The NIA, however, claimed that it has not recorded the interrogation. Incidentally, the agency had also summoned Rathod for “inquiry” on September 7. Like Rathod, several other lawyers involved in the defence in the case have been summoned for questioning. They have all termed the NIA’s move as an attack on their privilege to access important information about the clients they are representing in the case.
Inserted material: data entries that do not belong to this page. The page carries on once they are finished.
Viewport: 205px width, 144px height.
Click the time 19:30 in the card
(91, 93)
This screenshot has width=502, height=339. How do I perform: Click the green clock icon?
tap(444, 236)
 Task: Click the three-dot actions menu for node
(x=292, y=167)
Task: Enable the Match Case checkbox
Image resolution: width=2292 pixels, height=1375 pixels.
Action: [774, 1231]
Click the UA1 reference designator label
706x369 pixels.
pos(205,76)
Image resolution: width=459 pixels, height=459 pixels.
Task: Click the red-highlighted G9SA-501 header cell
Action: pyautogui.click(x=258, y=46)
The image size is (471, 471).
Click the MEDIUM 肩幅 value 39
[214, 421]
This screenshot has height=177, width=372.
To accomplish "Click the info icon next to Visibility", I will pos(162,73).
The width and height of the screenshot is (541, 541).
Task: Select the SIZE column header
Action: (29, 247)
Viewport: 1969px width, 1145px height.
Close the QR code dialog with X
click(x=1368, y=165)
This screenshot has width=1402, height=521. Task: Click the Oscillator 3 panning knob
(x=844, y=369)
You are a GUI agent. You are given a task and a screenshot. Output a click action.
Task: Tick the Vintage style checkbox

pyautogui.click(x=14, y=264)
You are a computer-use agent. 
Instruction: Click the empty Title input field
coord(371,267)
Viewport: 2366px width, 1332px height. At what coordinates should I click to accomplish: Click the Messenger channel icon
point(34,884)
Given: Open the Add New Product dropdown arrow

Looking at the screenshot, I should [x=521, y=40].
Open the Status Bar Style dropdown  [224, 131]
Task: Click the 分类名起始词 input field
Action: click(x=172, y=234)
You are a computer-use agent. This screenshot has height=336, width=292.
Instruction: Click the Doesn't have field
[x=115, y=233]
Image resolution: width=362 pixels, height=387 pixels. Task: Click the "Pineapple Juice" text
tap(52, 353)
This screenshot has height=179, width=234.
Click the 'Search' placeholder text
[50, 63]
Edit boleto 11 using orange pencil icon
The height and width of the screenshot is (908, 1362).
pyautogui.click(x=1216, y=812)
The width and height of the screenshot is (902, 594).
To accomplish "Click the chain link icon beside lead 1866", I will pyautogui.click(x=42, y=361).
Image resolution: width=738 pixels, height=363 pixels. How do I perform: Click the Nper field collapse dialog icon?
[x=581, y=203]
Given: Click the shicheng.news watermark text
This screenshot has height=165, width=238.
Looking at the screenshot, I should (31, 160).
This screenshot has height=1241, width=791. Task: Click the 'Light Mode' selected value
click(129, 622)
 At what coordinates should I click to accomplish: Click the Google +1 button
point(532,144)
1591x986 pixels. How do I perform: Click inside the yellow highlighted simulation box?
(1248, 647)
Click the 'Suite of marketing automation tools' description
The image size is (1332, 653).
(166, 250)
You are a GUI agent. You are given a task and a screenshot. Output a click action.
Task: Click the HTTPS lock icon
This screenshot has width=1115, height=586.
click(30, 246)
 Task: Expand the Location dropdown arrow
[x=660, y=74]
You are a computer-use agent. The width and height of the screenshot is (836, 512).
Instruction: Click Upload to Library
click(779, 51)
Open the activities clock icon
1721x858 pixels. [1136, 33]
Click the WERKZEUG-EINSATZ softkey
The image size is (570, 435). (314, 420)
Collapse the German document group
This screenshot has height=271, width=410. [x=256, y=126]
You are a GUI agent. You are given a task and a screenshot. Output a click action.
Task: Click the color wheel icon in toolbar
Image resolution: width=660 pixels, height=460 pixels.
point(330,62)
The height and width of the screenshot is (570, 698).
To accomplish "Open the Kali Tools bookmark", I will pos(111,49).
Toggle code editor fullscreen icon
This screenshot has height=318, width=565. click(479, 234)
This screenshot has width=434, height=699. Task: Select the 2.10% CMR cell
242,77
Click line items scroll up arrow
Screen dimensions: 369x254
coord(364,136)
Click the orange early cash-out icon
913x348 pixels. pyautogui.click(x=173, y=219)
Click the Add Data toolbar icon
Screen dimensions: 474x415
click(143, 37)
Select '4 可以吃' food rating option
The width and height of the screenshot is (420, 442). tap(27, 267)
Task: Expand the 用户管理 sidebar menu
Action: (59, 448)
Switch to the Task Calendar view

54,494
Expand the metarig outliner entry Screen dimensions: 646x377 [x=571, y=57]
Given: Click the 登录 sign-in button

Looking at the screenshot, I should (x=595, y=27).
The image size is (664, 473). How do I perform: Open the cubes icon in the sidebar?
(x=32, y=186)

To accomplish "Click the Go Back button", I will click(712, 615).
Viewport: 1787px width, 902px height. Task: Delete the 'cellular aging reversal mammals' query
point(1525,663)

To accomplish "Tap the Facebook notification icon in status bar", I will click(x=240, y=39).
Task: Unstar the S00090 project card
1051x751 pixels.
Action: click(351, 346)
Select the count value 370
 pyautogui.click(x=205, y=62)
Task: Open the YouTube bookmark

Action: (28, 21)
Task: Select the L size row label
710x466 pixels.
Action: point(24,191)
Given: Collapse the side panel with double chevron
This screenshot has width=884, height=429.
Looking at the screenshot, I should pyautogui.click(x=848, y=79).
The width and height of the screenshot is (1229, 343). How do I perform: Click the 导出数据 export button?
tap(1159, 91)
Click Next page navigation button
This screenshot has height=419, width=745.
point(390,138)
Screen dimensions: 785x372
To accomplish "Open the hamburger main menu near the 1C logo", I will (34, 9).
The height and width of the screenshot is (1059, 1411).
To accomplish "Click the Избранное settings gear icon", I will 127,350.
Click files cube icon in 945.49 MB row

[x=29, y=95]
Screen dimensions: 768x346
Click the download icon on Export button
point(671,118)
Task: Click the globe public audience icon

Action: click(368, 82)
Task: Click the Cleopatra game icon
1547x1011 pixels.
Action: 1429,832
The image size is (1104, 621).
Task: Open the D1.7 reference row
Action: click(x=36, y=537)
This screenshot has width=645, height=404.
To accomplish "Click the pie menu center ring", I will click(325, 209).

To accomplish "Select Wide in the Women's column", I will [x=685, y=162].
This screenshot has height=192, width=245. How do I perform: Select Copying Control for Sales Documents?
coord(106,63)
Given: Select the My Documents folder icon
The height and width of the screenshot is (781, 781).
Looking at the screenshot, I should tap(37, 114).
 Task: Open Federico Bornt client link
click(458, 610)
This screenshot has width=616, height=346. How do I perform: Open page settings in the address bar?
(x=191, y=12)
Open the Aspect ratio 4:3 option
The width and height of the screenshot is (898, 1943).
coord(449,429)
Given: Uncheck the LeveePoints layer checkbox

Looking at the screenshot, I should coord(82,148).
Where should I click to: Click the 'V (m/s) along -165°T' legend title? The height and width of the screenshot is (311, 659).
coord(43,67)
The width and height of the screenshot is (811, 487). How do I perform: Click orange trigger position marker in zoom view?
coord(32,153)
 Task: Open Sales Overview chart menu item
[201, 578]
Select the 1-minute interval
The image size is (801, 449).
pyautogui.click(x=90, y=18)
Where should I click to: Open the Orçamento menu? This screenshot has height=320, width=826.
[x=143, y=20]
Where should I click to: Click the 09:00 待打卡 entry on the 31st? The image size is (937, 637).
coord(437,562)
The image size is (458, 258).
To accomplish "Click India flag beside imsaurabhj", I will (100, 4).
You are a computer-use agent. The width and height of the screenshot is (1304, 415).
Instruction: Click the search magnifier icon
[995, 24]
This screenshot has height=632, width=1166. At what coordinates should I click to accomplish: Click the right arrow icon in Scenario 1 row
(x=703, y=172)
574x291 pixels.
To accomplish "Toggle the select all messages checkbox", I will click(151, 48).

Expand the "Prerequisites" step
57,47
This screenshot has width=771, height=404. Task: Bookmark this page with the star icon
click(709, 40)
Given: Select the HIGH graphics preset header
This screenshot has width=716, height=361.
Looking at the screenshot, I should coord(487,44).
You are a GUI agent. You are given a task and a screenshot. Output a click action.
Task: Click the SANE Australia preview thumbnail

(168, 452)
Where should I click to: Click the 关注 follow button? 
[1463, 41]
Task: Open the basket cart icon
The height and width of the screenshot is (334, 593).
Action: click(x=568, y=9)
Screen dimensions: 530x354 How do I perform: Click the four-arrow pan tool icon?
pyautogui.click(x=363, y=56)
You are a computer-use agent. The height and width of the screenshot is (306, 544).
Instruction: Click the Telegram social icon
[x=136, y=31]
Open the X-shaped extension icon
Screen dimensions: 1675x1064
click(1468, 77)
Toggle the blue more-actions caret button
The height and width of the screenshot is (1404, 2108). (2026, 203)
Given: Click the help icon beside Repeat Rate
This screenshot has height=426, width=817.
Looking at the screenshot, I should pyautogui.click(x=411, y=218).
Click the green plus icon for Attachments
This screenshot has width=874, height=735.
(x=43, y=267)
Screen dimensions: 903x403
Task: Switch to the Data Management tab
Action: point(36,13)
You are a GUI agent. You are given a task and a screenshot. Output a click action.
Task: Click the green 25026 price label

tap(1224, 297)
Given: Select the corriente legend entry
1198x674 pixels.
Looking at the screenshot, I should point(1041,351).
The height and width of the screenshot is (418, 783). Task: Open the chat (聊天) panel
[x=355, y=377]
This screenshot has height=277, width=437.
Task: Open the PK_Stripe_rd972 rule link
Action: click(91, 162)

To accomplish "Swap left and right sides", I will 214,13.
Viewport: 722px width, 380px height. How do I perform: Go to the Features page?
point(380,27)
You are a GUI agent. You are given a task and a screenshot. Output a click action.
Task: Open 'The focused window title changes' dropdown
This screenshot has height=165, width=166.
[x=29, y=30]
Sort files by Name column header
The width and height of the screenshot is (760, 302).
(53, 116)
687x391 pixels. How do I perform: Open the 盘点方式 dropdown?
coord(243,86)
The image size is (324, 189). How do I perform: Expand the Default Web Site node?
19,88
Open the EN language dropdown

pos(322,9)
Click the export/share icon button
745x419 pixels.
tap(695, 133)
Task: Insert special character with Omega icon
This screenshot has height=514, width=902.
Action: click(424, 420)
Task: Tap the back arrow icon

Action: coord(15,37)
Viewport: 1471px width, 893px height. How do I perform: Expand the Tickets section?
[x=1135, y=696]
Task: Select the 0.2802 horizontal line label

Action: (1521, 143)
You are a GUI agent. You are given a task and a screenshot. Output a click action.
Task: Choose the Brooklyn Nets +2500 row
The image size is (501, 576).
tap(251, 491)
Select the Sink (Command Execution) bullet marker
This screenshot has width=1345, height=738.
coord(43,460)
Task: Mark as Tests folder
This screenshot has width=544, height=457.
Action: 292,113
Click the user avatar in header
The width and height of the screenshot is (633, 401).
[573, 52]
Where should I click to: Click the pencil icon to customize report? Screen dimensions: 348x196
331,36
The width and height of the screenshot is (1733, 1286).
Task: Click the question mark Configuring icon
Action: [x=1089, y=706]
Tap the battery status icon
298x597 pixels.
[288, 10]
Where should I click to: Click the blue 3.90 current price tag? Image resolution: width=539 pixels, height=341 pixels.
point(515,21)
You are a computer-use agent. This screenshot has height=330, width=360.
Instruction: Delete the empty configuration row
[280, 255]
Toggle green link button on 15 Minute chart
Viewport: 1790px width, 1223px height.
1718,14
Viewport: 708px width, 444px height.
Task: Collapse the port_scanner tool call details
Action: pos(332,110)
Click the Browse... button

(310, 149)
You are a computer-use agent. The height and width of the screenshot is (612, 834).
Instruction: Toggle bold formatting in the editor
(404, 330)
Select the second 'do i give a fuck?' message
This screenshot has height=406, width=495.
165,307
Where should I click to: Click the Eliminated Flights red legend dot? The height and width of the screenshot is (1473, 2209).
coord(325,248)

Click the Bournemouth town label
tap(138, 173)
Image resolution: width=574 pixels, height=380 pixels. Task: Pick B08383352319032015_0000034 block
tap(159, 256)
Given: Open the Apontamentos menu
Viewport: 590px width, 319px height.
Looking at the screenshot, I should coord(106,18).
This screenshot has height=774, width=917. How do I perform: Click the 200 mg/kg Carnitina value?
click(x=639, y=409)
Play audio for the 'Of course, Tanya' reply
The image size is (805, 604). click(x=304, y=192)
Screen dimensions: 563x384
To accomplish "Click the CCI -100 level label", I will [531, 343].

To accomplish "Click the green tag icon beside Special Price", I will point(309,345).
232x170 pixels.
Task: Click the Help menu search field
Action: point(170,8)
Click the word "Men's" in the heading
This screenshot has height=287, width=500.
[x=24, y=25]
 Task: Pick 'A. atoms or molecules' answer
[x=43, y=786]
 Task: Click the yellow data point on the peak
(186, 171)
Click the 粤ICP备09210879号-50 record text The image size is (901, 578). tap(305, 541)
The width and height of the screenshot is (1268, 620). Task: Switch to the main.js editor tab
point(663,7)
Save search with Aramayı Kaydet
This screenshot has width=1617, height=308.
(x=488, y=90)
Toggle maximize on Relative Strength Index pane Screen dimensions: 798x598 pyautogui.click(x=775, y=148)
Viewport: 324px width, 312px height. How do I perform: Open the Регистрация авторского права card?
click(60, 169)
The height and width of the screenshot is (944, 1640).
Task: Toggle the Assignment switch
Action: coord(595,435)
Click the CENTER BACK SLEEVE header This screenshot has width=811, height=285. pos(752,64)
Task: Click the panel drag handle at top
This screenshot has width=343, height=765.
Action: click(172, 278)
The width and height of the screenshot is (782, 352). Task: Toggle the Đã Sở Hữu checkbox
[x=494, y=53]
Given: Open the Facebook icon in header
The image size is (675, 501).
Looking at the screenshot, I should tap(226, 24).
This is not the first time that Gorkhe and Gaichor have been arrested. In a similar accusation, they were arrested in 2013, by the state ATS under the then Congress-NCP government, and had to spend four years in jail before they were granted bail. It has been over seven years and the case is still pending before the trial court. Jagtap, who was named in the earlier FIR, was not arrested then.  

Arrests so far

All arrested accused have been booked under several sections of the Unlawful Activities (Prevention) Act, along with sections of the Indian Penal Code. Before the KKM activists, the Pune police and NIA have together arrested 12 activists, lawyers, and academics from various parts of the country. Most of them have maintained that they had no role to play in the Elgar Parishad and had, in fact, never visited Bhima Koregaon in their lives.

The first round of arrests in the Elgar Parishad case had begun in June 2018, with the arrests of Sudhir Dhawale, a writer and Mumbai-based Dalit rights activist, Surendra Gadling, a UAPA expert and lawyer from Nagpur, Mahesh Raut, a young activist on displacement issues from Gadchiroli, Shoma Sen, a university professor and head of the English literature department at Nagpur University, and Rona Wilson, a Delhi-based prisoners’ rights activist.

Also read: Rights Bodies Urge President Kovind to Note Several Blatant Human Rights Violations

In the second round of arrests in August 2018, advocates Arun Ferreira and Sudha Bharadwaj, and writers Varavara Rao and Vernon Gonsalves were taken into custody.

After the NIA took over in January this year, they have arrested academics Anand Teltumbde and Hany Babu and activist Gautam Navlakha.

The police have filed two sets of chargesheet so far—the main chargesheet against the first arrestees, followed by a supplementary chargesheet against those arrested in the second round. The NIA is yet to file a chargesheet and in July, was granted 90 days extension to file their chargesheet against Temtumbde and Navlakha.